• _EXERCISE AIM_
In the entries that follow, find every line containing "screenshot" and copy it.

• _EXTRACTED DATA_
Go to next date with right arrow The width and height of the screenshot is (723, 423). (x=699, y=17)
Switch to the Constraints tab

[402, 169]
---
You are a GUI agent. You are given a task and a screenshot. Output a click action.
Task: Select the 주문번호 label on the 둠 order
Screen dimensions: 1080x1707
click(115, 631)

• _RESPONSE TO THIS TASK_
Go to next date with right arrow The width and height of the screenshot is (723, 423). (x=699, y=17)
You are a GUI agent. You are given a task and a screenshot. Output a click action.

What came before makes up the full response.